Like many artists, Mary showed great interest in the design and fabric texture of her clothes, but she never let concern for the well-cut lines of a garment override considerations of comfort and practicality. She had too strong of a sense of her own identity and worth to squeeze her ample torso into girdles. Her hair dressers had tried to persuade her to do something with her nicely textured hair other than the pageboy cut she had worn for years, but she told them she did not want to waste time fooling with it. “What a truly good person she is,” Bothwell thought as she brought over the decanter to offer another drink. Although tempted, he remembered his housekeeper’s dinner orders.

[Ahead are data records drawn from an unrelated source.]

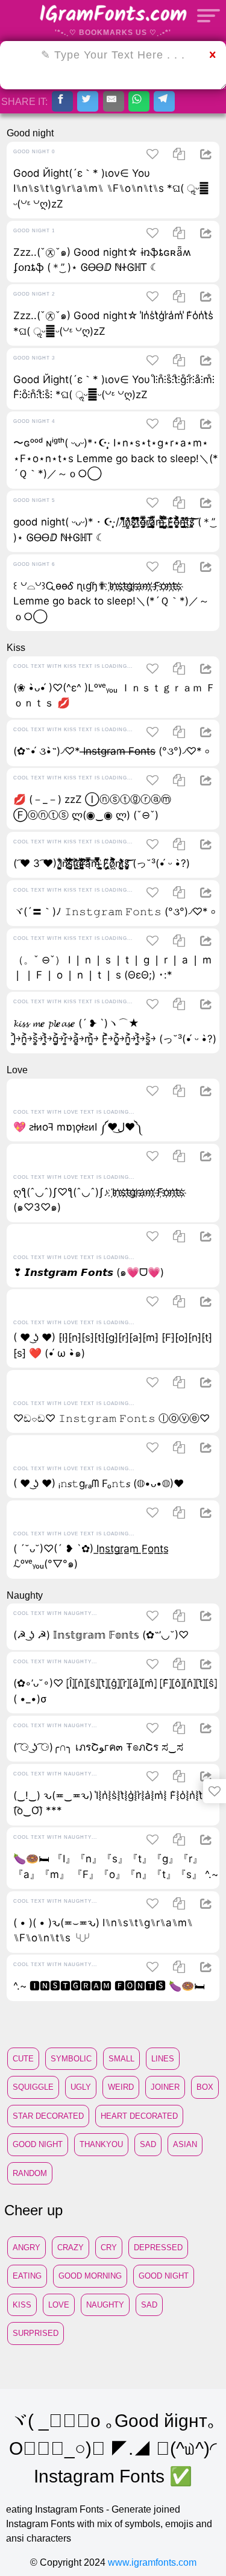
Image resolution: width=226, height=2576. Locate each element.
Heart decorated (139, 2116)
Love (58, 2304)
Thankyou (101, 2144)
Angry (26, 2247)
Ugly (81, 2087)
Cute (23, 2058)
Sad (148, 2144)
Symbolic (71, 2058)
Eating (27, 2275)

“No, thank you,” he said, “while my bond to Katrina is commercial rather than sacramental, I have learned not to abuse her patience. She told me not later than six-thirty, and it’s almost that now. Besides, I’ve got to introduce the meaning of history to the Juniors tomorrow, so I must be fortified by preparation and sleep.”
Rising from his chair, he added, “I’m glad that there is one place on this campus where I can be confident that something offered as sherry will be from Spain. There are many excellent American wines, but the most expensive domestic sherry does not taste like the same beverage as the cheapest import from Jerez.” He wrapped his cloak around him, pecked Mary on the cheek, and left.